The biggest issue that I can see with that trend is the fact this EMO shift may lead to an overly bureaucratic approach and we may not take advantage of the skills that our employees bring to the table because they simply follow "a script". Thus, the EMO has to walk the fine line of ensuring that it is guiding and not prescribing the work.

Until Next Time,
Cornelius Fichtner, PMP
The Project Management Podcast

José Roig said...

I think the future of the PMO depends on the industry, as opposed to the economy.

A brief example:
One of my clients is in the financial services industry, and their business has suffered miserably over the past 8 months. They just disbanded their entire PMO, laying off a director plus a handful of PM's.
On the other hand, a client of mine in the managed healthcare arena is actually staffing in the PMO while giving greater visibility and influence in the firm.

Obviously, this is a limited sample size. However, I believe that many firms view the PMO as a discretionary service. Valuable, for sure. But ultimately discretionary. As such, companies that can afford a PMO will see the benefits and make the investment. However, it will be one of the areas targeted when times get lean.

Respectfully submitted,
Jose Roig
President
Roig Consulting
Please visit the Technology Consulting Blog

Robert H. Teesdale, PMP said...

I am going to have to disagree to some extent with the approach of viewing the PMO as a resource to be affected in lean times.

The PMO is not a resource or allocation of resources; it is both a way of doing business and importantly, also a business in itslf. Whether times are good or bad the true driver of the PMO's survival as an organizational entity is whether the PMO as a business is successful.

My recommendation to those who have a PMO is to look at it as a practice within the firm that you need to develop a clientele for.
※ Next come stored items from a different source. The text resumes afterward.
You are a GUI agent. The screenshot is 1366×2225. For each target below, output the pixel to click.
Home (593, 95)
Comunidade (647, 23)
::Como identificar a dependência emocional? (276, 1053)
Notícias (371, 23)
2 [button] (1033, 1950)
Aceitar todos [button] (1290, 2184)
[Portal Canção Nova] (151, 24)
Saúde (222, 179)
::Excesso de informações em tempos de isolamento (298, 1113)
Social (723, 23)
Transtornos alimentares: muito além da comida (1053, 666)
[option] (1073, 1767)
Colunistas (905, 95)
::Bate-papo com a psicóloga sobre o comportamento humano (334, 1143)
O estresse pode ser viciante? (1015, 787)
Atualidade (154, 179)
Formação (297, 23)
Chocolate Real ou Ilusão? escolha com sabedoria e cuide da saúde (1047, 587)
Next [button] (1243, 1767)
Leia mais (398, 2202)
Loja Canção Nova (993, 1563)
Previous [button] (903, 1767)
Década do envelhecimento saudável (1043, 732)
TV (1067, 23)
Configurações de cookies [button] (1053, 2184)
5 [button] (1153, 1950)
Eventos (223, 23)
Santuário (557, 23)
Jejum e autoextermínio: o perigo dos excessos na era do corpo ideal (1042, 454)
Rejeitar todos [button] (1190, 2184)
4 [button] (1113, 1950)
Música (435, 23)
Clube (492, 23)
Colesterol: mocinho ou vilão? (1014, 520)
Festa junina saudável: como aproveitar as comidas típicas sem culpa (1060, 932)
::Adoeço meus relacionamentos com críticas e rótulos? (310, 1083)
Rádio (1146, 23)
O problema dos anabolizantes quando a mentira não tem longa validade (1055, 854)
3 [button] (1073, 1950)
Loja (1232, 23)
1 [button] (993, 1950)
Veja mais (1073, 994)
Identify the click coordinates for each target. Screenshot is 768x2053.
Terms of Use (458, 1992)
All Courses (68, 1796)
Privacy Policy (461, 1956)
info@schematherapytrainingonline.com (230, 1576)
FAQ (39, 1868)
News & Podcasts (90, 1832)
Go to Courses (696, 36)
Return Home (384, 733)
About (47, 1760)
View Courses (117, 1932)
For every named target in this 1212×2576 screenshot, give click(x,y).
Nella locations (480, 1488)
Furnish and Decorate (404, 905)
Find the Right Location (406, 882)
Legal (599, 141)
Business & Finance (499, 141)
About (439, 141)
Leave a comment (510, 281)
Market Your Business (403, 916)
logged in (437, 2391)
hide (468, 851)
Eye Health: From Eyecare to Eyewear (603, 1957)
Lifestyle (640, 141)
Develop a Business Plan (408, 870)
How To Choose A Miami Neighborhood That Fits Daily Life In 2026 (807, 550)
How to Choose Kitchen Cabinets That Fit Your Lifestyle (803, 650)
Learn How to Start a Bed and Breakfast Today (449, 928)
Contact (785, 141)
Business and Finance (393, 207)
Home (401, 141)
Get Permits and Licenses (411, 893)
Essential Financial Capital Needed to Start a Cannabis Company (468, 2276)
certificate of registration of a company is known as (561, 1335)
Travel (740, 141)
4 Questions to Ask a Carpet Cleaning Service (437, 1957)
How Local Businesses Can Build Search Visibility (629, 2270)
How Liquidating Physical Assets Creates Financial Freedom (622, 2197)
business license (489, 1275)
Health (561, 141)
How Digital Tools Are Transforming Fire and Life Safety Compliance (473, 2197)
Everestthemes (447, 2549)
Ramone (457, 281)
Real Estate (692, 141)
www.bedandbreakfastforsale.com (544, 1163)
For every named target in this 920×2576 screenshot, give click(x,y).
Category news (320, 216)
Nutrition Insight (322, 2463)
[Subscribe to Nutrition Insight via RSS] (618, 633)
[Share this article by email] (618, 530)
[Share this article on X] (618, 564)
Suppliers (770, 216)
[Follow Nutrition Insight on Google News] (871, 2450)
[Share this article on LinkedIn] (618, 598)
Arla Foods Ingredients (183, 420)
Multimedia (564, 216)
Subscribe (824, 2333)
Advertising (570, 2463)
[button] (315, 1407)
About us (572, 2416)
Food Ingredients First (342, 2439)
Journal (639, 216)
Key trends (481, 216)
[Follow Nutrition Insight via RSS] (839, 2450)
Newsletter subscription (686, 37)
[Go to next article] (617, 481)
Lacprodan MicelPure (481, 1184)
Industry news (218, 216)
Executives who receive reports and metrics from the PMO are not stakeholders... they're clients.

The PMO leader needs to be an intrapreneur.

It's a fundamentally different way of thinking and the rewards are also fundamentally different.

Centennial College said...

2009 has been dealt with but now if we talk about 2010 then I think depending upon industrial sector it has maintained its state of level and consistently it will.